● What this task involves: Restate word for word the entries below, starting at the line with "[combobox] (137, 131)" and ending at the line with "Volunteers (590, 89)". Keep both end lines and omit the pictures.

***** Data

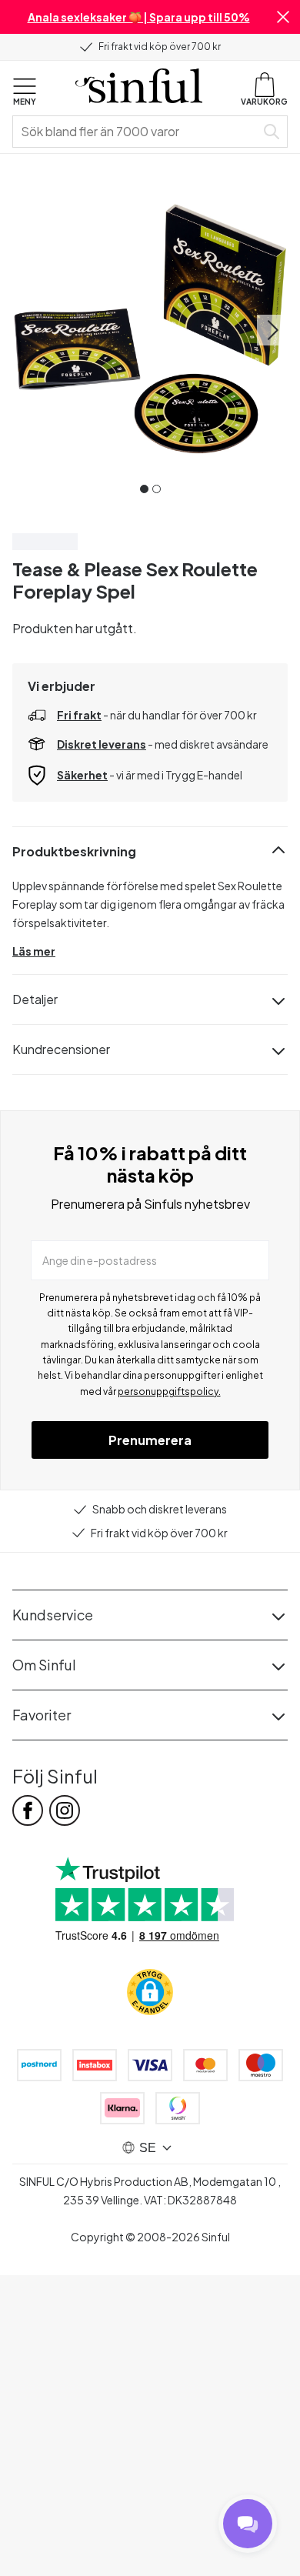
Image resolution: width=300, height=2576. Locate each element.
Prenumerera (150, 1440)
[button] (283, 17)
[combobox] (137, 131)
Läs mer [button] (33, 951)
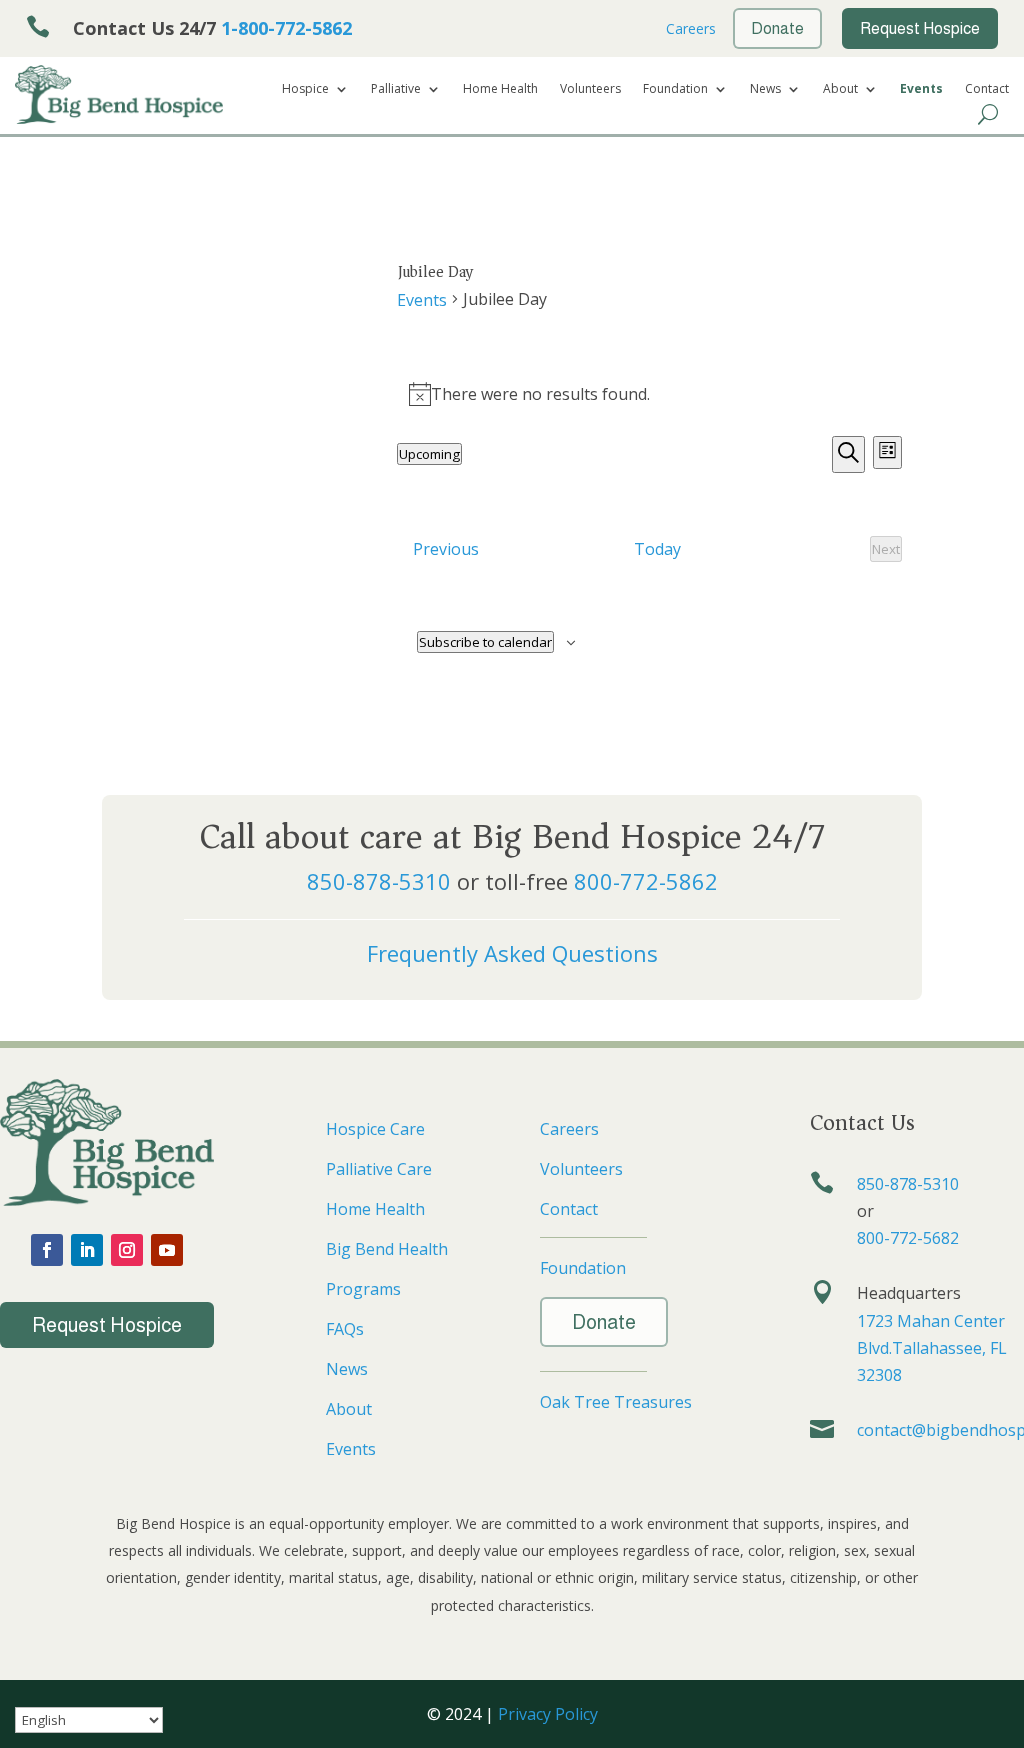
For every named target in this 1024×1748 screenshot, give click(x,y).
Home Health (500, 89)
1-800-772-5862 (286, 28)
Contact (987, 89)
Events (921, 89)
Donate (604, 1322)
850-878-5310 (379, 881)
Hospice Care (375, 1129)
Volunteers (590, 89)
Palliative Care (379, 1169)
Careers (689, 28)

**********

● Completed task:
[combobox] (137, 131)
Läs mer [button] (33, 951)
For every named target in this 1024×1748 screenshot, give click(x,y).
Home Health (500, 89)
1-800-772-5862 (286, 28)
Contact (987, 89)
Events (921, 89)
Donate (604, 1322)
850-878-5310 (379, 881)
Hospice Care (375, 1129)
Volunteers (590, 89)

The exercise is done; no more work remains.